Unless you are one of the lucky few who get love right on the first try, we all end up with exes. Exes can be our worst nightmares, but they can also be some of our closest friends if we don’t make a huge mess of things. At the very least, we hope they won’t make us want to escape any room they happen to be in.
I always try to stay friends with my exes. I figure that if I liked them enough to date them I probably like them enough to at least be friendly toward them. I have one ex who, no matter how hard I try, cannot stand to make eye contact with me and frankly, it bites. His negative attitude toward me gives the relationship a sad, dark undertone and keeps me from focusing on the good times we had together. Because no one should have to feel terror or depression around people they once loved, here are some tips for dealing with an ex.
Before you break up
Don’t place blame on the other person or say things you know you’re going to regret. Unless the person did something like cheat on you or kill your favorite pet, breakups generally involve two people who no longer make each other happy. If you act like the other person is the only one in the wrong, it is hard to make up later and distorts the view of your actual dating life. Make it clear that you’re not breaking up to hurt them, but to help both of you. Don’t be mean for the sake of being mean. I’ve heard some pretty nasty things said during breakups that never should have come out. If you wouldn’t say it to a friend you were fighting with don’t say it during a break up.
After you break up
Make an effort. You may not want to be friends, but you probably don’t want things to be uncomfortable. Sometimes something as simple as liking their Facebook status says, “Hey, we’re cool, and I wouldn’t push you in front of a bus.” Say “hi” on the street or sit near them in class after you’ve had a reasonable break period. It can be super awkward the first few times but it helps defuse tension quickly. It is easy to demonize a person you never see again, so make sure you both remember that the other person isn’t really all that bad.
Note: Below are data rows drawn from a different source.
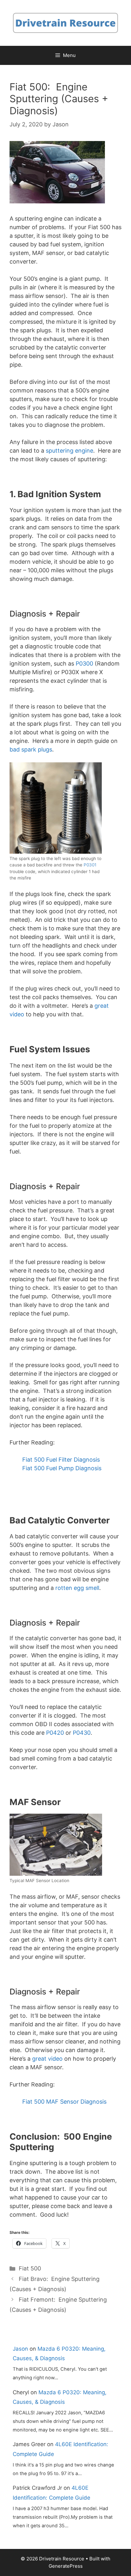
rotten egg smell (77, 1587)
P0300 (84, 663)
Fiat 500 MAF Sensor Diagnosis (64, 2101)
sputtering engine (69, 450)
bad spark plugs (31, 749)
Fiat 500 (30, 2268)
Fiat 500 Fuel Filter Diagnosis (61, 1459)
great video (47, 2058)
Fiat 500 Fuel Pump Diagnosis (61, 1468)
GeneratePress (66, 2566)
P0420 (55, 1732)
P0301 (90, 864)
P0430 (82, 1732)
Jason (20, 2349)
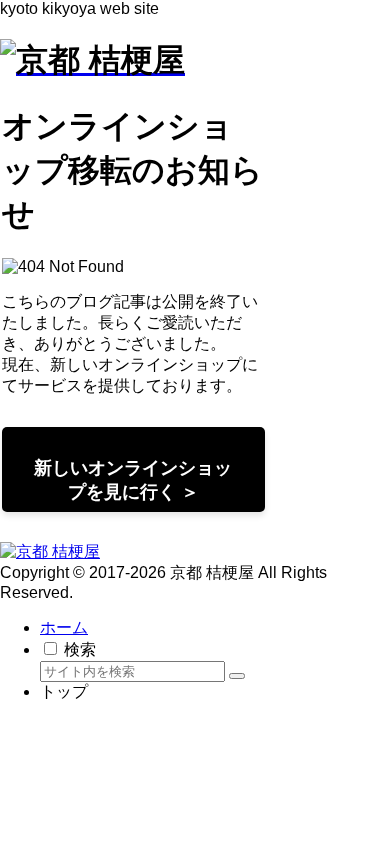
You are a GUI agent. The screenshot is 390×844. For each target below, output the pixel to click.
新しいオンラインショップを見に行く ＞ (133, 480)
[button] (237, 676)
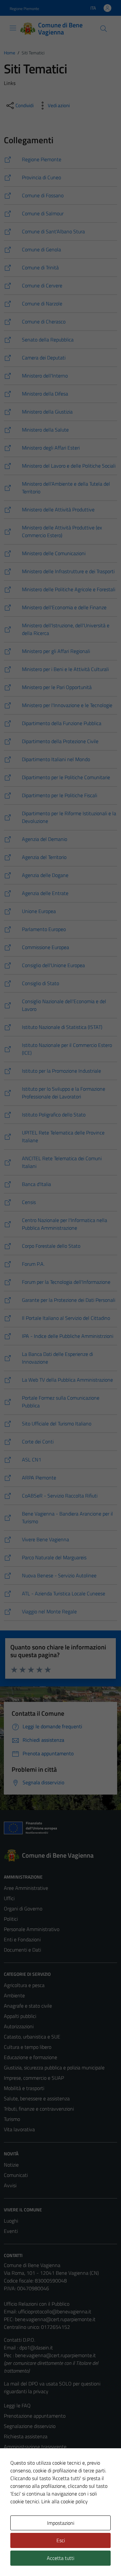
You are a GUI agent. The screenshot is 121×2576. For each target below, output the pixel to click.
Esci (60, 2540)
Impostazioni (60, 2523)
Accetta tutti (60, 2558)
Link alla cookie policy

Don’t talk about your new significant other in front of them. This is the worst. One of my exes comes to me for advice about his new girlfriend and I hate hanging out with him more than I hate being in a room with the ex who is afraid of looking at me. Just because you used to be comfortable talking about sex with someone, doesn’t mean that you get to do it when you sleep with other people. Even if they say it is OK, avoid it.
Stop calling each other crazy. Someone may not have wanted to be with you, but that doesn’t make them crazy. People throw around this word too often. We are, for some reason, our most annoying selves around the people we date or used to date, but just because she got annoyed when you didn’t text her back or he got frustrated because you left socks everywhere doesn’t make someone crazy. It makes him or her human and you just happened to notice it more.
We need to stop thinking about our exes as terrifying beings out to get us. Too many people think their ex is literally the worst person to have ever walked the planet and their sole purpose is to ruin lives. Most of the time this is completely untrue. Sometimes it is fun to create some drama in our lives, but don’t do it at the expense of your ex. Because things didn’t work out doesn’t make him or her a bad person, he or she just isn’t the right person for you.